• **PROBLEM**
The expected output is a copy of every line in the records with the string "address".
________
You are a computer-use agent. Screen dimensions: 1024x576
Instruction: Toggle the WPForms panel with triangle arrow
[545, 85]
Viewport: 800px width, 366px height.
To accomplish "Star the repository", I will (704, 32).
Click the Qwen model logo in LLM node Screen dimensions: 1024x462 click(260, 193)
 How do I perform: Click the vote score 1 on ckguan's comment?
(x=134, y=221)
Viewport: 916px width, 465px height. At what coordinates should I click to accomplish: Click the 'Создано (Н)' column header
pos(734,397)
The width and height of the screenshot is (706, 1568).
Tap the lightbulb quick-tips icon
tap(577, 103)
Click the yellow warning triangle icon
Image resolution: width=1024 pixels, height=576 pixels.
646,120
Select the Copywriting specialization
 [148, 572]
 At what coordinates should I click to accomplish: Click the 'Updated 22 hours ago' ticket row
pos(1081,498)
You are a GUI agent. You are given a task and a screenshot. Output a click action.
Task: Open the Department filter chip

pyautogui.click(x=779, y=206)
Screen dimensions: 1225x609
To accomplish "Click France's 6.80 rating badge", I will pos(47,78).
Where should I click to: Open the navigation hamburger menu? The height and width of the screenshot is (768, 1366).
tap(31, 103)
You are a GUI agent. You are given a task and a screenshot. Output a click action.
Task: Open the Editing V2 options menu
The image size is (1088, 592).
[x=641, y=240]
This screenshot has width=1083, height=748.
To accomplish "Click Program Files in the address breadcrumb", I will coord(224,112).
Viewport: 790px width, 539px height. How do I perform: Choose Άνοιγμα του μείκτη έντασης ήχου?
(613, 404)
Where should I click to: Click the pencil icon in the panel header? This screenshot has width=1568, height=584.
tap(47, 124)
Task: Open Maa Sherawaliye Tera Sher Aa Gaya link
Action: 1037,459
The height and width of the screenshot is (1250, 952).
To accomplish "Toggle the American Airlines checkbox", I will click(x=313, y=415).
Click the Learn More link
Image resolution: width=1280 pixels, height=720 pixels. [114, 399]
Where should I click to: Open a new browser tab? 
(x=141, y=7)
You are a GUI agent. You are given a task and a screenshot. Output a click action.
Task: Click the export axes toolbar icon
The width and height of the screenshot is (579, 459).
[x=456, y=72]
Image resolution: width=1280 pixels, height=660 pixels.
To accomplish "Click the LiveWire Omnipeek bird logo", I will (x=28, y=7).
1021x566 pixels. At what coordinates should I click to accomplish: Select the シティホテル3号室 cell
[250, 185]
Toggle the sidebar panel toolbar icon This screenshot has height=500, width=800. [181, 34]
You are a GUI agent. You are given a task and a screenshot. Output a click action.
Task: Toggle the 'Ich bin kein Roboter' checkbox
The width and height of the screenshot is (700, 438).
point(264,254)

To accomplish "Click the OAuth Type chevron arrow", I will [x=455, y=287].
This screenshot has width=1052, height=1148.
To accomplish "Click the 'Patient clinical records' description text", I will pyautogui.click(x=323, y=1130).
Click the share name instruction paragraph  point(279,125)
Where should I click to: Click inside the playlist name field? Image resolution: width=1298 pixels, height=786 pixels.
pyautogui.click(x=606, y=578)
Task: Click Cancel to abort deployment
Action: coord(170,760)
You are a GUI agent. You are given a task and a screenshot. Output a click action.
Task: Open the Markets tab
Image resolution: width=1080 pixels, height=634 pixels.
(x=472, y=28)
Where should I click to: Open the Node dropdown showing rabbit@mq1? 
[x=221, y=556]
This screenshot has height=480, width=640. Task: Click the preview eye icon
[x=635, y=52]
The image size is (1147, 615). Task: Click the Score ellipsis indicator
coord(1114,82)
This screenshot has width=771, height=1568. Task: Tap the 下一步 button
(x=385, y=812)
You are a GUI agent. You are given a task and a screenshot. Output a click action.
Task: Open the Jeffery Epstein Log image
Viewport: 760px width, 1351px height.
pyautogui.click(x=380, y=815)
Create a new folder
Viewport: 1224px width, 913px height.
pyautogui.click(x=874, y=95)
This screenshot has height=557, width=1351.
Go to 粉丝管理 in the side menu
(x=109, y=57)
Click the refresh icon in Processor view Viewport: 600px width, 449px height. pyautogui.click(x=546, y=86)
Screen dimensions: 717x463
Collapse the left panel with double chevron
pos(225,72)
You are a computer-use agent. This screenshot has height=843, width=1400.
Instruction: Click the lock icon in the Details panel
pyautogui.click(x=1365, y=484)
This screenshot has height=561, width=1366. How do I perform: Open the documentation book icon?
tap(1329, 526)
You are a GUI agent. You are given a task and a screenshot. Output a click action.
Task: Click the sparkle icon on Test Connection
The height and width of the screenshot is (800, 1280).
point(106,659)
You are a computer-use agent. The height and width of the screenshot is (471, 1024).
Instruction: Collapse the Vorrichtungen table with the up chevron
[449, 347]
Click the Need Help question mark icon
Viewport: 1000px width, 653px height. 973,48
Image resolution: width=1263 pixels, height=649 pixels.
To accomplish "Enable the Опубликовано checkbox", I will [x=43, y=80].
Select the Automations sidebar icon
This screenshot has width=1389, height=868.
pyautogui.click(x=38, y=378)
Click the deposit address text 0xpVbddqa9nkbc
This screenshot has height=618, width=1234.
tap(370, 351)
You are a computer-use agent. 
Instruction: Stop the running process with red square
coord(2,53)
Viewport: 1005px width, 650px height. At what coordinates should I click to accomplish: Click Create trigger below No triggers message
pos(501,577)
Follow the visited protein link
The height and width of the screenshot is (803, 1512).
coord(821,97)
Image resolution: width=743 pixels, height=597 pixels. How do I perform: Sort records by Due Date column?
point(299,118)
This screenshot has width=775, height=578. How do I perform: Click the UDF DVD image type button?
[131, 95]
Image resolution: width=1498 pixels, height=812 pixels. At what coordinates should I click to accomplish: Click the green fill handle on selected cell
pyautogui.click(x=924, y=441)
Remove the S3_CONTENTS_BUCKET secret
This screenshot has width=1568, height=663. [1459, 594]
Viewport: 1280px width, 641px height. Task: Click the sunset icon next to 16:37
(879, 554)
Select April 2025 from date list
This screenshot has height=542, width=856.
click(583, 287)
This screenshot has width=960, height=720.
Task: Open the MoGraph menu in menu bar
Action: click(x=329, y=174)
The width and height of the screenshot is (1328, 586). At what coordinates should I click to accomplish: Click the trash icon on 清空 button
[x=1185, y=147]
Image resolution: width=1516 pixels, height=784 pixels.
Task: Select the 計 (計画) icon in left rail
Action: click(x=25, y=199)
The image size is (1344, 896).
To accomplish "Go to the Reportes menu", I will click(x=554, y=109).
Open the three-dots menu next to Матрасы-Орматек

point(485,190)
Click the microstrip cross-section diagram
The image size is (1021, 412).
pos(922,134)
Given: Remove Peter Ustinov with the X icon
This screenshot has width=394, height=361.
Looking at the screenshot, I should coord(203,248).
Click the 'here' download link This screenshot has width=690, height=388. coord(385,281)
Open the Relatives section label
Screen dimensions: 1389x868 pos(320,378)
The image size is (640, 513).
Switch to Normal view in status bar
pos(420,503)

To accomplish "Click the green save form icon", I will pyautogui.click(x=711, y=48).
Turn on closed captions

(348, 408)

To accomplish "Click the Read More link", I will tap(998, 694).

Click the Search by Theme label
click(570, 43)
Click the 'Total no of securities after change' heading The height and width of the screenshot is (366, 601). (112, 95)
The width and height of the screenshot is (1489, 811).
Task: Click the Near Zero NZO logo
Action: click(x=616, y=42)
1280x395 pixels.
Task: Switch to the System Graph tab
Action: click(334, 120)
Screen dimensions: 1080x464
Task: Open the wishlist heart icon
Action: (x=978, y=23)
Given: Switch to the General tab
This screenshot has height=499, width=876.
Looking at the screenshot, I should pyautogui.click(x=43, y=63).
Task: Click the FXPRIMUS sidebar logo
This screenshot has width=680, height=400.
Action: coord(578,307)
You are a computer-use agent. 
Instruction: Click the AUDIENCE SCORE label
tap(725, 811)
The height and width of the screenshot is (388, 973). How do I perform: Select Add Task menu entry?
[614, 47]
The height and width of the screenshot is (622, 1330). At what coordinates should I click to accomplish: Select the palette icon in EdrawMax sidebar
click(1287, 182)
________
• **OUTPUT**
To accomplish "Click Program Files in the address breadcrumb", I will coord(224,112).
Click the deposit address text 0xpVbddqa9nkbc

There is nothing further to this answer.